• [Study questions]:
1 > In the page on exploiting vulnerabilities, what main tool is recommended for the lab?
2 > List the parts of a single function's stack frame that the page on exploiting vulnerabilities gives.
3 > Return, word for word, everything in the page on exploiting vulnerabilities from "to point to" down to "what’s its address?".

• [Document section]:
______
Week 4: Exploiting vulnerabilities
This week we’re shifting gears from defense to attack.
Last week I mentioned that there are three ways for malware to get code execution:
- Social engineering
- Exploiting a bug
- Exploiting a feature (also called configuration-related vulnerabilities)
We’re going to talk about the middle one: exploiting bugs.
For the purposes of this week, let’s assume a vulnerability has already been found. Somewhere. In some program.
Let’s also assume that you already have a malicious payload that you want to run.
For our purposes, this will a bit of assembly code that launches calc.exe
.
If we can get the calculator to launch in windows, then we assume that we can run anything.
(This is the traditional way to demonstrate arbitrary code execution.)
We have a vuln, and we have a payload — how do we bridge the gap? How exactly can we get from vulnerability to code execution?
I’ll describe two different classes of vulnerabilities: stack buffer overflows, and use-after-free.
How do you turn a vulnerability into an exploit?
Before we get started, I should mention:
You can actually follow along with the lab this week, if you want: we’re using FSExploitMe - a vulnerable ActiveX control, designed to demonstrate stack smashing and use-after-free vulnerabilities. Hilariously, the exploit code is going to be written in JavaScript.
If you want to give it a shot, grab the FSExploitMe repo and stick it in a Windows 7 VM.
The main tool you’ll want to use is WinDBG, which is, no surprise, a windows debugger. It is distributed by Microsoft as part of the free Debugging Tools for Windows package. I have a cheat sheet of useful commands in the Appendix.
(Note: when you attach WinDBG to internet explorer, attach to 2nd iexplore.exe
process.)
Since the lab is more or less public, I’m not going to go into too many details about it. Instead, I’ll describe the attacks at a high level.
Exploiting a stack buffer overflow
These days, “buffer overflow” is nearly synonymous with “security bug”.
A buffer overflow is where a program writes data past the end of a buffer. Most languages would raise an error if that happened, but C and C++ just shrug and carry on.
A stack buffer overflow is a buffer overflow which occurs on the stack.
Most functions start and end with something like this.
push ebp
mov ebp,esp
sub esp, 4
…
add esp, 4
pop ebp
ret
The stack frame of a single function looks something like this.
- local variables
- saved frame pointer (ebp)
- return address
- function arguments
At the top of the stack are the local variables of the function, followed by the saved frame pointer, followed by the return address, followed by the arguments to the function, followed by all of the above for whatever function called this function, and so on.
I say “top” but i really mean “bottom” because the stack on x86 is upside down - it starts at some high memory address and grows down towards lower memory addresses.
If we write past the end of a buffer on the stack — if it overflows — we start overwriting the other local variables in the function, then we overwrite the saved frame pointer, then we overwrite the return address, then we overwrite the function arguments, and so on all the way up the stack.
To achieve code execution we need to get the instruction pointer (eip)
to point to our code. One way to do that is with the ret
instruction.
When a function returns — when the ret
instruction executes — it pops
the return address off the stack and puts it in eip
.
(ret
is basically a synonym for pop eip
).
So if we overwrite the return address on the stack with a pointer to our code, and the function returns, then we’ve achieved code execution.
Question: where are we going to put our code?
Answer: we can put it on the stack, right after our fake return address.
Problem: what’s its address?
Uh.
______
• [Information shown]:
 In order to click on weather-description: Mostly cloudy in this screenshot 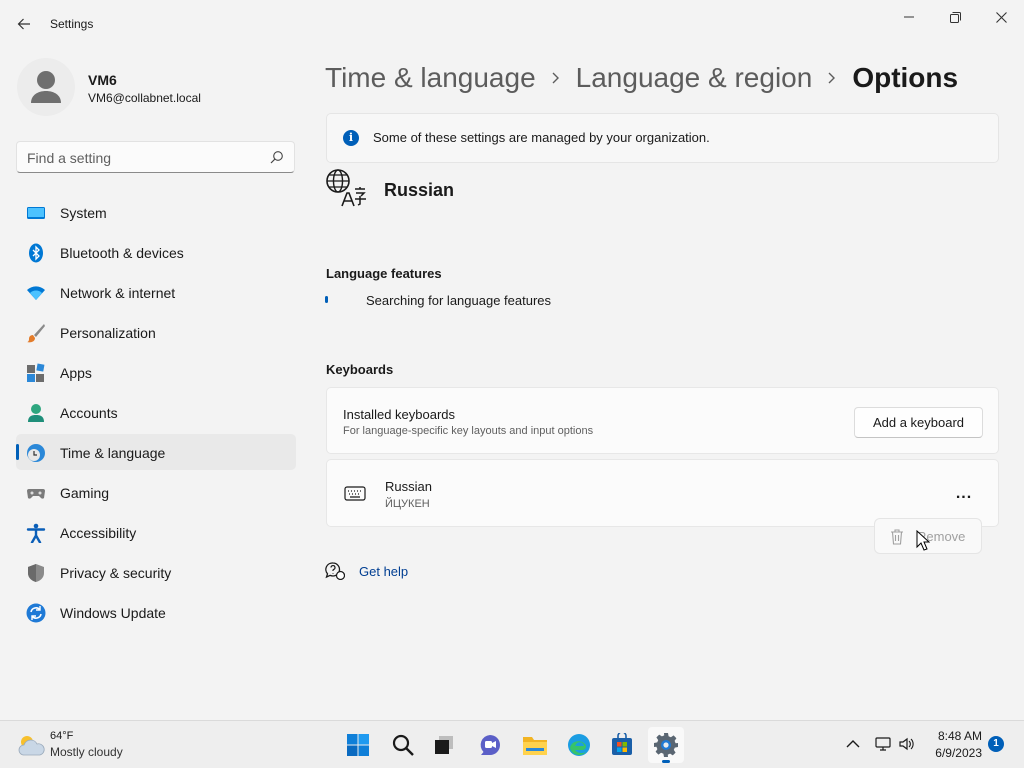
______
• [Answers by item]:
1 > WinDBG.

2 >
- local variables
- saved frame pointer (ebp)
- return address
- function arguments

3 >
to point to our code. One way to do that is with the ret
instruction.
When a function returns — when the ret
instruction executes — it pops
the return address off the stack and puts it in eip
.
(ret
is basically a synonym for pop eip
).
So if we overwrite the return address on the stack with a pointer to our code, and the function returns, then we’ve achieved code execution.
Question: where are we going to put our code?
Answer: we can put it on the stack, right after our fake return address.
Problem: what’s its address?